Ses clichés de femmes dans leur quotidien viennois ont ouvert une brèche. Nous sommes au début des années 1990, et l’urbaniste Eva Kail prépare une exposition au titre évocateur : « Qui possède l’espace public ? ». À l’époque, le terme « gender planning » n’existe même pas, et pourtant, elle est en train de l’inventer. L’initiative suscite l’hostilité de certains agents de la ville, indignés à l’idée de consacrer une expo aux femmes dans l’espace urbain. L’un d’eux ira même jusqu’à s’exclamer : « Si cette exposition a lieu, je demande la même pour les chiens et les oiseaux ! »

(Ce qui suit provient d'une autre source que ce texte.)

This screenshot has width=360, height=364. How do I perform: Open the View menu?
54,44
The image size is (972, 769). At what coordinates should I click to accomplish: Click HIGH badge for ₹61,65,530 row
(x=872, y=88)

Son succès est pourtant immédiat. C’est la première fois que l’on se pose ouvertement la question de la répartition de l’espace public, et que des photos prouvent que la ville est faite par des hommes, pour des hommes, de préférence actifs et bien portants. Les élus, à la fois conquis et intrigués par cette urbaniste, lui confient alors la responsabilité d’un « Bureau des femmes ». Eva Kail entame une grande réflexion sur la question du genre en ville, et des besoins de chacun et chacune, femme, homme, enfant, personne âgée ou porteuse de handicap. Le terme « gender planning », que l’on peut traduire par « urbanisme sensible au genre », naîtra plus tard. Mais c’est elle qui en dessine les contours en partant d’un constat : « cette exposition a montré que la majorité des piétons sont des femmes, qu’elles ont des besoins qualitatifs, que certains endroits provoquent de l’anxiété par exemple. Cette exposition a aussi montré qu’il existe dans la ville toute une série de tâches d’assistance – aux personnes âgées, aux enfants ou bébés, non rémunérées et pourtant vitales pour la société. C’est en mettant l’accent sur ces situations, que nous avons montré la nécessité de disposer d’espaces verts, de parcs et aires de jeux de qualité. »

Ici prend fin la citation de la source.